Od 16 lat w amerykańskiej stacji NBC wyświetlany jest reality show The Biggest Loser. Uczestnikami są ekstremalnie otyłe osoby, które konkurują między sobą o to, która więcej schudnie. Choć sędziowie oceniają procentowy spadek początkowej wagi, w centrum zainteresowania są intymne szczegóły tego, jak uczestnicy doprowadzili się do monstrualnych kształtów.
Jak można się domyślić, szybkie zmiany w wadze na potrzeby programu, gdzie motywacją są sława i pieniądze, nie są trwałe. Przy braku zmiany trybu życia na zdrowszy efekt jo-jo jest nieunikniony. Ostatnio jednak uczestniczki programu zdradziły mroczniejszą stronę kulis reality show.
Suzanne Mendonca, która wystąpiła w 2. sezonie programu w 2005 roku straciła 41 kilogramów, ale od tamtej pory wróciła do starej wagi. Rulon Garner, uczestnik z 2011 roku opuścił program po zrzuceniu 78 kilogramów. Teraz twierdzi, że producenci grozili mu, że "zniszczą jego dobre imię". Od udziału w show oboje borykają się z problemami zdrowotnymi.
U 36-letniej Suzanne zdiagnozowano początki cukrzycy, musi też brać leki na ciśnienie krwi. 44-letni Garner od czasu nagrywania odcinków programu boryka się z trwałymi uszkodzeniami w karku, które były efektem karnych ćwiczeń, jakie dostawał. Mendonca próbuje ujawnić koszmar, jaki rozegrał się za kulisami programu. Twierdzi, że celem była wyłącznie oglądalność, a nie zdrowie uczestników:
NBC nigdy nie pokazało zjazdu uczestników po programie. Dlaczego? Bo wszyscy znów jesteśmy grubi.
Dla kobiety, która ważyła 104 kilo na początku programu i nie miała sportowego przygotowania, ciężki program ćwiczeń był wykańczający.
Spożywałam jedzenie dla bobasów. Owijałam się torbami na śmieci, żeby się pocić - wspomina przygotowania do występów. Wszyscy chodziliśmy na saunę po sześć godzin dziennie... Ćwiczyliśmy po cztery godziny każdego dnia.
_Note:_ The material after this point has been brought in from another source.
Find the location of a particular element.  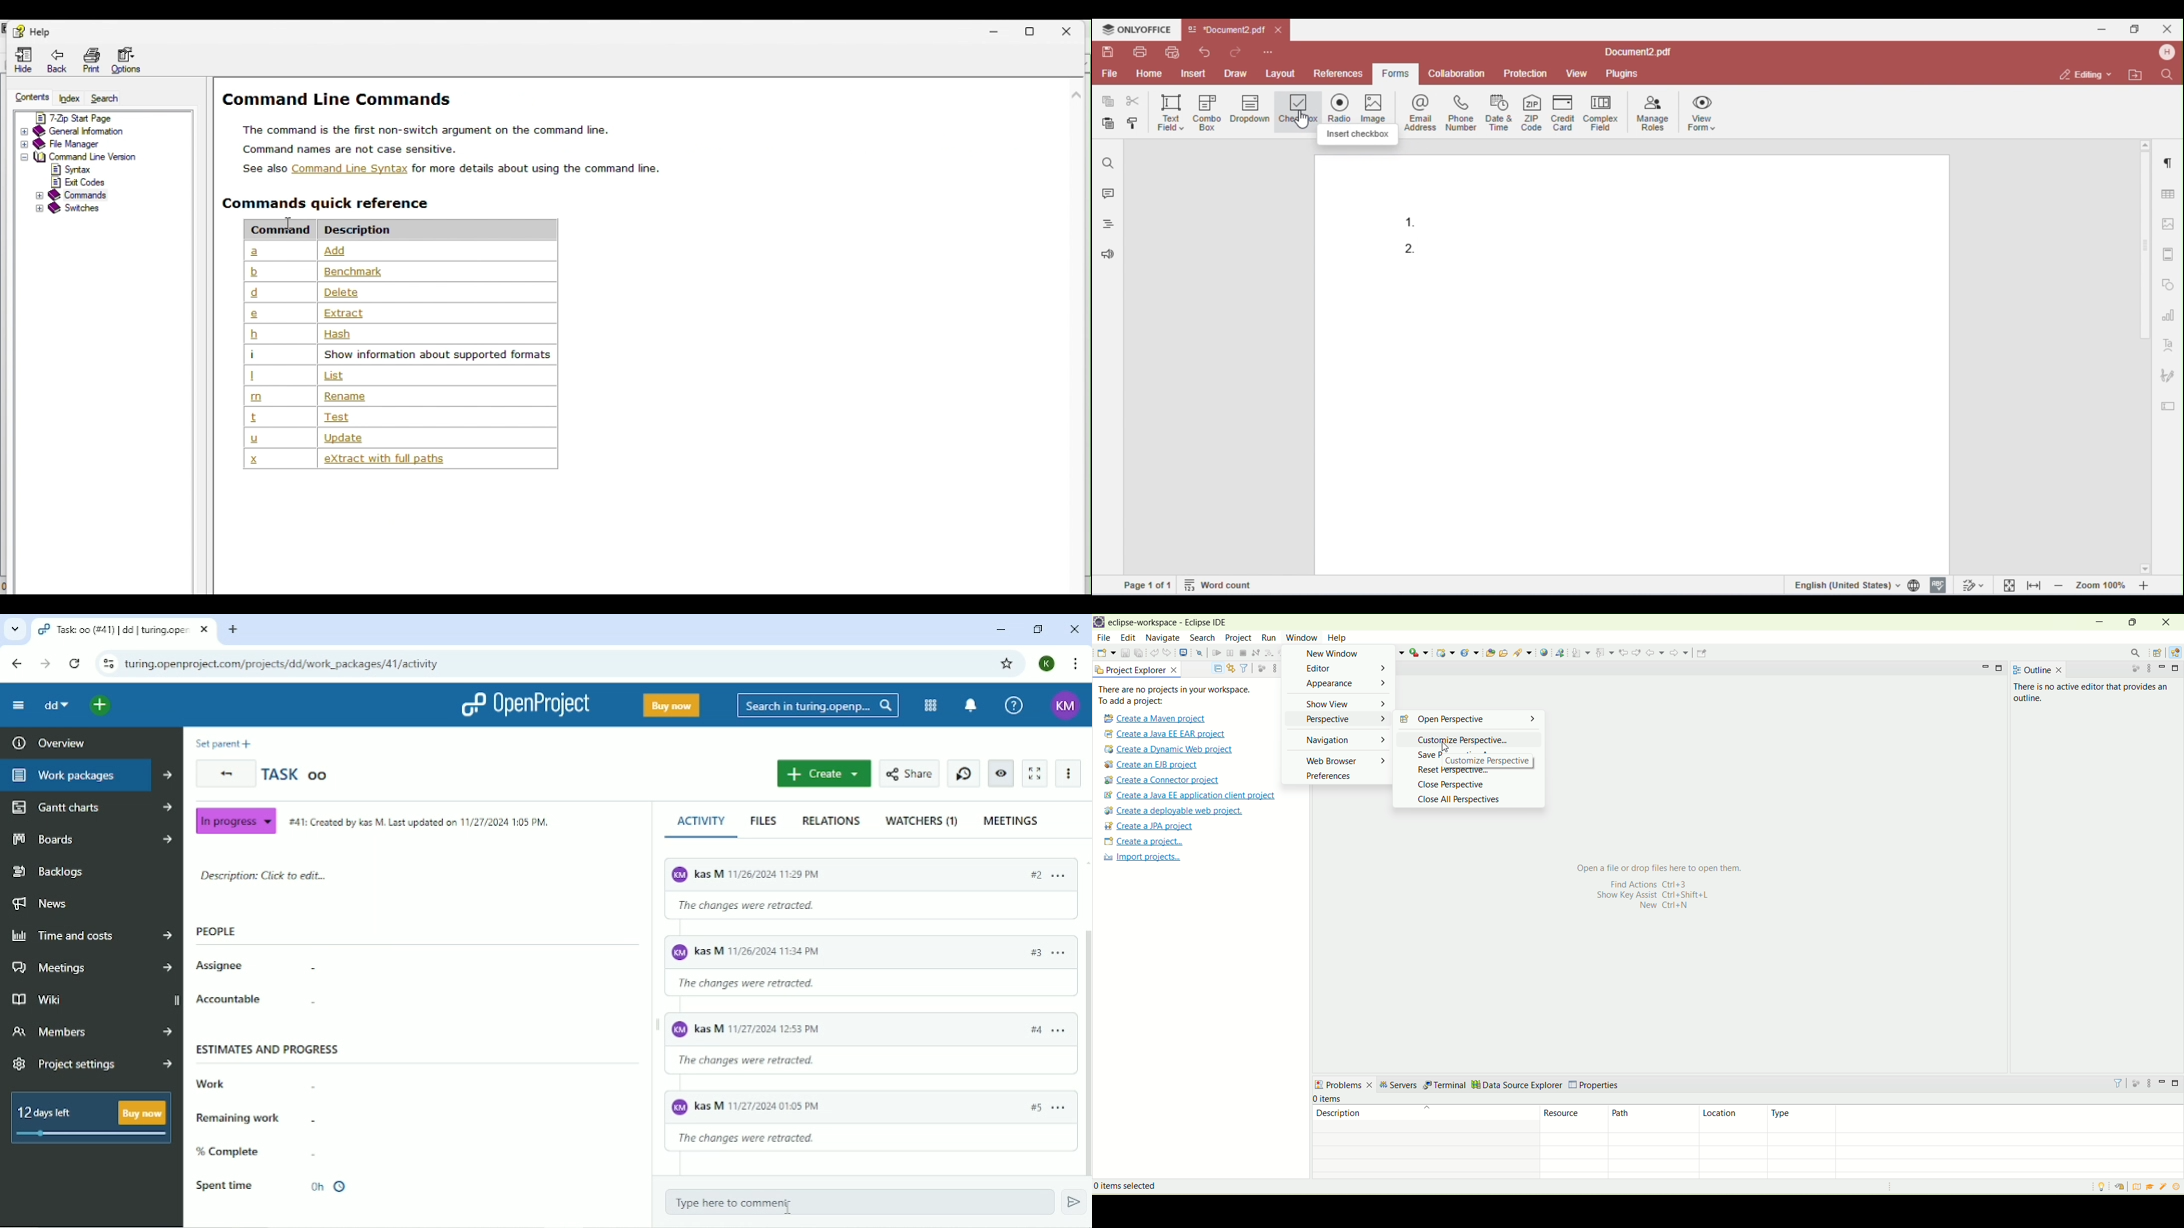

Ludzie mdleli w gabinecie lekarza.
Jeszcze przed ujawnieniem problemów zdrowotnych byłych uczestników show wokół formatu rozegrał się jeszcze jeden skandal. Jeden z pierwszych bohaterów zdradził, że uczestnicy byli trzymani w swoich pokojach jak więźniowie, aby nie zdradzali nikomu swoich historii przewidzianych przez scenariusz. Ich laptopy były pod kontrolą, zabroniono im także kontaktowania się z rodzinami przez sześć tygodni.
NBC bardzo zdawkowo komentuje te zarzuty. W oficjalnym oświadczeniu stacja zapewnia tylko, że wszyscy uczestnicy byli "stale obserwowani i kontrolowani medycznie".
Myślicie, że takie "show" też do Polski? Boimy się, że mogłoby przebić popularnością Rolnik szuka żony. Na szczęście nie ma u nas chyba jeszcze tak wielu ekstremalnie otyłych osób.